Stored data:
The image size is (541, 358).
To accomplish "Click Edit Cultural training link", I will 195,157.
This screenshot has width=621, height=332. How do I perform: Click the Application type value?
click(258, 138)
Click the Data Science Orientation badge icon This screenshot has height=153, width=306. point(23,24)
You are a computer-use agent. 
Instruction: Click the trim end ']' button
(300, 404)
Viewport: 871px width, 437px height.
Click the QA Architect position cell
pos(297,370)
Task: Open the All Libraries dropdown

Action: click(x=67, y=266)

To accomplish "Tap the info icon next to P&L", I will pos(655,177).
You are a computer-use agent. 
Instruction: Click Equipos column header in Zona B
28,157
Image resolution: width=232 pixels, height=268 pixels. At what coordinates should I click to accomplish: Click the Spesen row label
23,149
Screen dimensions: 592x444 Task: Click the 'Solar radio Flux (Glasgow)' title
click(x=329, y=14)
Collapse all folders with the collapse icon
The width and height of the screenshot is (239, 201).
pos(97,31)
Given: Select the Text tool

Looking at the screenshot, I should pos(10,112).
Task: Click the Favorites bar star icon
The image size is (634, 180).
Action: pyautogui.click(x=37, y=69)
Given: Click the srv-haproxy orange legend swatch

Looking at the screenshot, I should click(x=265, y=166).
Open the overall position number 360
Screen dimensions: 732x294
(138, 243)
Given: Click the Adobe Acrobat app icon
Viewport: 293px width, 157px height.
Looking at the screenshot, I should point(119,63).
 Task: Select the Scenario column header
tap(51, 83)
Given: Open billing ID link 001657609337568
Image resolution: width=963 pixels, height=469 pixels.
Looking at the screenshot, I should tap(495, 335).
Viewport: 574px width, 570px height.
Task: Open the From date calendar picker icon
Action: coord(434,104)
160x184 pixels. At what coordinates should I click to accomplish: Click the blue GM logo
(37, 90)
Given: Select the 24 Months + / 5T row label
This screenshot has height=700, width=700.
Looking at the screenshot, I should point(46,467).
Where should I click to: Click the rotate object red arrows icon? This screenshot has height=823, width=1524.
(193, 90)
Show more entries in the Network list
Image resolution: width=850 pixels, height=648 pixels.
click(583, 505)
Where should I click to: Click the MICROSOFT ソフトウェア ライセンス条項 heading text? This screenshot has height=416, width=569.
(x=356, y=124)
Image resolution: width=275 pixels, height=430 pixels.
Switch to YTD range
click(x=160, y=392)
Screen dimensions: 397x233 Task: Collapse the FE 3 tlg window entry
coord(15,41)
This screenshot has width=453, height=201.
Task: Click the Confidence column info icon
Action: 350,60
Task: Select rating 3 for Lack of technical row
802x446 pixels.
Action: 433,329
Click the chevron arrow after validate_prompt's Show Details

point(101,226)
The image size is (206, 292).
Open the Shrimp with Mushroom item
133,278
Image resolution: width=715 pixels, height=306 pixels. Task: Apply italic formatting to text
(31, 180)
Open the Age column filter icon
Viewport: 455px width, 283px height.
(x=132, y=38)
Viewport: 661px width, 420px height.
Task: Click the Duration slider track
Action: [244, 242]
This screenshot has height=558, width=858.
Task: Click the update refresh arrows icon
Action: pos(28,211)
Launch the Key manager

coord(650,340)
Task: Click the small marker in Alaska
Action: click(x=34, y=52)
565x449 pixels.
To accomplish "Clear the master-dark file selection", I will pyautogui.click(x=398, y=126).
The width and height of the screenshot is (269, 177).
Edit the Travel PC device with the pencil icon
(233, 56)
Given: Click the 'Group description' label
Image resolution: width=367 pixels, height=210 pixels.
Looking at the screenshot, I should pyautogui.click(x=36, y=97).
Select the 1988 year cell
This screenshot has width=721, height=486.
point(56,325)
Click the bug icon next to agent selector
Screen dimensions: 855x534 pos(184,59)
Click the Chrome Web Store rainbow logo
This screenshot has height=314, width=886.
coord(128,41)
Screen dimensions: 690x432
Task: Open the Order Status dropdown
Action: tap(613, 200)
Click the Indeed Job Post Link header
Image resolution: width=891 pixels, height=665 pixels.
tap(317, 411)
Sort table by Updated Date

▸ About this task
Please find, in the entries above, every line where "will" occurs, and copy it.

▸ Reply to the exercise
To accomplish "Click Edit Cultural training link", I will 195,157.
To accomplish "Tap the info icon next to P&L", I will pos(655,177).
To accomplish "Clear the master-dark file selection", I will pyautogui.click(x=398, y=126).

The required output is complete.